====== DATA FOR ANALYSIS

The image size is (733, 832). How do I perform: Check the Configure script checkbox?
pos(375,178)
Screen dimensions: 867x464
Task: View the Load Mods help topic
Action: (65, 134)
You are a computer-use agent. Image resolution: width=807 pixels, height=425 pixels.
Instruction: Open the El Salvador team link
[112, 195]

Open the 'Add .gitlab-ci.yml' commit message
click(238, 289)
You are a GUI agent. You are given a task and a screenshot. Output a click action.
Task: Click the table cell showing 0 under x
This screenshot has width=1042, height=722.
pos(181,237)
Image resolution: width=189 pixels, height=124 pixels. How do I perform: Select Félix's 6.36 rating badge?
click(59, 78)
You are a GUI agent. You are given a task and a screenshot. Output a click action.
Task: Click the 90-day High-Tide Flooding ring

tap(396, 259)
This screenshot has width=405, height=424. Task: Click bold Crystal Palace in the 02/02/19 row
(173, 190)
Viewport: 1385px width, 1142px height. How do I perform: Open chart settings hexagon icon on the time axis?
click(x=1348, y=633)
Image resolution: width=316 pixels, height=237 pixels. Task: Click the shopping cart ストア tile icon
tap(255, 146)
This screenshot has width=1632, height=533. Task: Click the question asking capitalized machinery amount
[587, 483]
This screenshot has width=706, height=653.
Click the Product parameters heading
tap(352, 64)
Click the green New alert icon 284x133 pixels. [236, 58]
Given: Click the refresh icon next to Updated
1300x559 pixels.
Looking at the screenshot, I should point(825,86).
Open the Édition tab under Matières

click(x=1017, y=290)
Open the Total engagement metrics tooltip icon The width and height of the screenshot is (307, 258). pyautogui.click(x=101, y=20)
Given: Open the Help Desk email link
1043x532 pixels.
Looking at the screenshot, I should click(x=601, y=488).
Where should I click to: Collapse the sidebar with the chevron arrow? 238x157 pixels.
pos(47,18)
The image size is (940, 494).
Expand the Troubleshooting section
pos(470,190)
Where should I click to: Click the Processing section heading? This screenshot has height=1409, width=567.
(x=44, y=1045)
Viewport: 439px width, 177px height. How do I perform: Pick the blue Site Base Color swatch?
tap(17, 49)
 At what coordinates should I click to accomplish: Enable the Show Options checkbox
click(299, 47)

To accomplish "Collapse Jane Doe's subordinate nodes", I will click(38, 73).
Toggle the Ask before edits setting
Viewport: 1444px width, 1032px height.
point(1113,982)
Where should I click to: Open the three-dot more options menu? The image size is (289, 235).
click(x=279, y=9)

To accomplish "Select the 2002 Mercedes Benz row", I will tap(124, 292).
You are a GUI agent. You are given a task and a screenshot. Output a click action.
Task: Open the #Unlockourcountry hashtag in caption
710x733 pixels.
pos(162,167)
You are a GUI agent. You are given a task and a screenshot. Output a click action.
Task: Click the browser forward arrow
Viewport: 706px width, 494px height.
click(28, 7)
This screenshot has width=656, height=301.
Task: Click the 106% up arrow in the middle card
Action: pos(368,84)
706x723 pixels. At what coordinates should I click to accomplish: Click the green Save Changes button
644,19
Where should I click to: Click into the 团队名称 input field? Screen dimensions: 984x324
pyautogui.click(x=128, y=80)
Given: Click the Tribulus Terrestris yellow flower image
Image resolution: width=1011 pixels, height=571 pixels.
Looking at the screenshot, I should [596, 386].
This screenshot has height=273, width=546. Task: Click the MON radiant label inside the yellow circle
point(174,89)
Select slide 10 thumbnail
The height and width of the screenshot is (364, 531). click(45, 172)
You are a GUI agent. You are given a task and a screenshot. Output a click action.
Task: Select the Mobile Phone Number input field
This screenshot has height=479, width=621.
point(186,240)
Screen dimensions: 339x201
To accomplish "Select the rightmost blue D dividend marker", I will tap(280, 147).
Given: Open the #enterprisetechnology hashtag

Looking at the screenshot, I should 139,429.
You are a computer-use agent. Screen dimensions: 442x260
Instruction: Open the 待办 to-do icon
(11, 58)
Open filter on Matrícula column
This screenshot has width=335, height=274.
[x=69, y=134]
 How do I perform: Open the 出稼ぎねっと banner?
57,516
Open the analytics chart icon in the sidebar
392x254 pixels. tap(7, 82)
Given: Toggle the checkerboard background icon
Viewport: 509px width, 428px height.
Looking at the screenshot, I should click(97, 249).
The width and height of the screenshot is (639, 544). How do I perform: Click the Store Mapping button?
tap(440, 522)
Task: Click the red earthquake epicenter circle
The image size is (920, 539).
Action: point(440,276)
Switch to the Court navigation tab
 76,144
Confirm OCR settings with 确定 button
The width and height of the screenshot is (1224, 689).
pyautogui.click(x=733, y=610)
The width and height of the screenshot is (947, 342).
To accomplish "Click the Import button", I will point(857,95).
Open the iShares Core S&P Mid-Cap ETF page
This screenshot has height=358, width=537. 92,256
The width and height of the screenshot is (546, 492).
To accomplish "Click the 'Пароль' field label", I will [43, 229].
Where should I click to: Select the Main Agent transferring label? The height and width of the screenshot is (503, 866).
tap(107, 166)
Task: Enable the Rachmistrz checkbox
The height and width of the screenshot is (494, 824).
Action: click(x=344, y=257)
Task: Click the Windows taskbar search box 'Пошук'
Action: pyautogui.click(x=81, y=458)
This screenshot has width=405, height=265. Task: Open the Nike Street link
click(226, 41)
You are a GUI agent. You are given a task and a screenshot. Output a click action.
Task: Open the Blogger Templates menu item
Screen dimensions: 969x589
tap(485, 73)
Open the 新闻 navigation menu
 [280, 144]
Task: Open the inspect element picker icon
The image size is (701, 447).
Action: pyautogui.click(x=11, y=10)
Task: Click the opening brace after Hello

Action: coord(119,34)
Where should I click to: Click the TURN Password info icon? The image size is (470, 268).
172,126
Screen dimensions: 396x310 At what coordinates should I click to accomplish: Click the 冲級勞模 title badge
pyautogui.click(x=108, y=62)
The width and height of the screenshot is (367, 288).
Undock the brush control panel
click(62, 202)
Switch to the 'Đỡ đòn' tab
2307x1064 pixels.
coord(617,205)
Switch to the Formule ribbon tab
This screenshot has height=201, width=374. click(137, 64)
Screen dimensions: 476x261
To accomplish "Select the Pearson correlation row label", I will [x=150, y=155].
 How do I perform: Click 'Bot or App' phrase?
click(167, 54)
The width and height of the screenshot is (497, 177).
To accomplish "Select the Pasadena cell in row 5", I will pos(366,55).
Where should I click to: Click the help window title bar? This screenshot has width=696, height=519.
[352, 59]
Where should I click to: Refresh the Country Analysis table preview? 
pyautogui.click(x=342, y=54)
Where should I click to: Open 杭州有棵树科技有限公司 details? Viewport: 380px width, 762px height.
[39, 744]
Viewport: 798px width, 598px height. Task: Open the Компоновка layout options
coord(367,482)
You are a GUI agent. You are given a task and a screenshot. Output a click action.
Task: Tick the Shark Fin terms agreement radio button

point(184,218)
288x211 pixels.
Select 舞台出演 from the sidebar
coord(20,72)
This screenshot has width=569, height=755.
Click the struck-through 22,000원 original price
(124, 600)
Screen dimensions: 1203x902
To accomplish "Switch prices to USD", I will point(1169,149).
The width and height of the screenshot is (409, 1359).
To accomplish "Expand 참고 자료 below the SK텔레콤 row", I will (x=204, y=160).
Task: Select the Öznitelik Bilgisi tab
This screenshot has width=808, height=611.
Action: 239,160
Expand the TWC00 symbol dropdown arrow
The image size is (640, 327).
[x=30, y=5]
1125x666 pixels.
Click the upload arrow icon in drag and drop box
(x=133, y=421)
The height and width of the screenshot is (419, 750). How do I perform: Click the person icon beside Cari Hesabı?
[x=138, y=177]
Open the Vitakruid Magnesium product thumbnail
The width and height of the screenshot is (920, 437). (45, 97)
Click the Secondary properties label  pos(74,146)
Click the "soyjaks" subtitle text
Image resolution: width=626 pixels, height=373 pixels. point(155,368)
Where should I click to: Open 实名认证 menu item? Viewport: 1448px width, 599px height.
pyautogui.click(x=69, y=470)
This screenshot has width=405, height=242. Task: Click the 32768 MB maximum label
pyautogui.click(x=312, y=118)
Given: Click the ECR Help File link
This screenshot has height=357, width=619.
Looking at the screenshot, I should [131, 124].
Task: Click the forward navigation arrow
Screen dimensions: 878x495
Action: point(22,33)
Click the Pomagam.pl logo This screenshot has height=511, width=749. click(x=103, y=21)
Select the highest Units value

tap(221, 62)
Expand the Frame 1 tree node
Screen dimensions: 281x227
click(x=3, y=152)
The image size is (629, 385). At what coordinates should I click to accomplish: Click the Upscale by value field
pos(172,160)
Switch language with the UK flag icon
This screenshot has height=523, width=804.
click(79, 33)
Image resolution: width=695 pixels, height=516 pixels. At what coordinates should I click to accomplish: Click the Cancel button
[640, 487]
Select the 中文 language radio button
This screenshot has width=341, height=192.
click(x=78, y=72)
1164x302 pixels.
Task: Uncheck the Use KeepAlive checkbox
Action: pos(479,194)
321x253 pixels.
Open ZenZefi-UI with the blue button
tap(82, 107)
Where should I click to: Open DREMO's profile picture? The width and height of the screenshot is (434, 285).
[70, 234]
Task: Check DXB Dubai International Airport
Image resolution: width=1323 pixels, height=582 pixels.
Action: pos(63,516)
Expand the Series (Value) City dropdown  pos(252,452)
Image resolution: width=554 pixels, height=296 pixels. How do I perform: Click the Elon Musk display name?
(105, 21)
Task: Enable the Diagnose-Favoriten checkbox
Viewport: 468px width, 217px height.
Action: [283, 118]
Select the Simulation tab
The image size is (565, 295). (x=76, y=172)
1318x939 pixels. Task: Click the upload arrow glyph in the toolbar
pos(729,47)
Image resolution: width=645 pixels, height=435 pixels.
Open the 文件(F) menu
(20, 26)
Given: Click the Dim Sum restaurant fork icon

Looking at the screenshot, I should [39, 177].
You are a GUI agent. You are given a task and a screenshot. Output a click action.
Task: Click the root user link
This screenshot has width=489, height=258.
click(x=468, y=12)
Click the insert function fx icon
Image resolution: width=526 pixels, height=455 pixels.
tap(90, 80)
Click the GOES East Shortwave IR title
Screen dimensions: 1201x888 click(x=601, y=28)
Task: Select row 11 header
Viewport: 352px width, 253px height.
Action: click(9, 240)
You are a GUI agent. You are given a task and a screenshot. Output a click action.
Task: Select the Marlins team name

============

ABOUT THIS EXERCISE: All lines above from the one with "Where should I click to: Open the" to the one with "Task: Click the red", inclusive, should be copied exactly, and no other lines.

FINAL ANSWER:
Where should I click to: Open the three-dot more options menu? The image size is (289, 235).
click(x=279, y=9)

To accomplish "Select the 2002 Mercedes Benz row", I will tap(124, 292).
You are a GUI agent. You are given a task and a screenshot. Output a click action.
Task: Open the #Unlockourcountry hashtag in caption
710x733 pixels.
pos(162,167)
You are a GUI agent. You are given a task and a screenshot. Output a click action.
Task: Click the browser forward arrow
Viewport: 706px width, 494px height.
click(28, 7)
This screenshot has width=656, height=301.
Task: Click the 106% up arrow in the middle card
Action: pos(368,84)
706x723 pixels. At what coordinates should I click to accomplish: Click the green Save Changes button
644,19
Where should I click to: Click into the 团队名称 input field? Screen dimensions: 984x324
pyautogui.click(x=128, y=80)
Given: Click the Tribulus Terrestris yellow flower image
Image resolution: width=1011 pixels, height=571 pixels.
Looking at the screenshot, I should [596, 386].
This screenshot has height=273, width=546. Task: Click the MON radiant label inside the yellow circle
point(174,89)
Select slide 10 thumbnail
The height and width of the screenshot is (364, 531). click(45, 172)
You are a GUI agent. You are given a task and a screenshot. Output a click action.
Task: Select the Mobile Phone Number input field
This screenshot has height=479, width=621.
point(186,240)
Screen dimensions: 339x201
To accomplish "Select the rightmost blue D dividend marker", I will tap(280, 147).
Given: Open the #enterprisetechnology hashtag

Looking at the screenshot, I should 139,429.
You are a computer-use agent. Screen dimensions: 442x260
Instruction: Open the 待办 to-do icon
(11, 58)
Open filter on Matrícula column
This screenshot has width=335, height=274.
[x=69, y=134]
 How do I perform: Open the 出稼ぎねっと banner?
57,516
Open the analytics chart icon in the sidebar
392x254 pixels. tap(7, 82)
Given: Toggle the checkerboard background icon
Viewport: 509px width, 428px height.
Looking at the screenshot, I should click(97, 249).
The width and height of the screenshot is (639, 544). How do I perform: Click the Store Mapping button?
tap(440, 522)
Task: Click the red earthquake epicenter circle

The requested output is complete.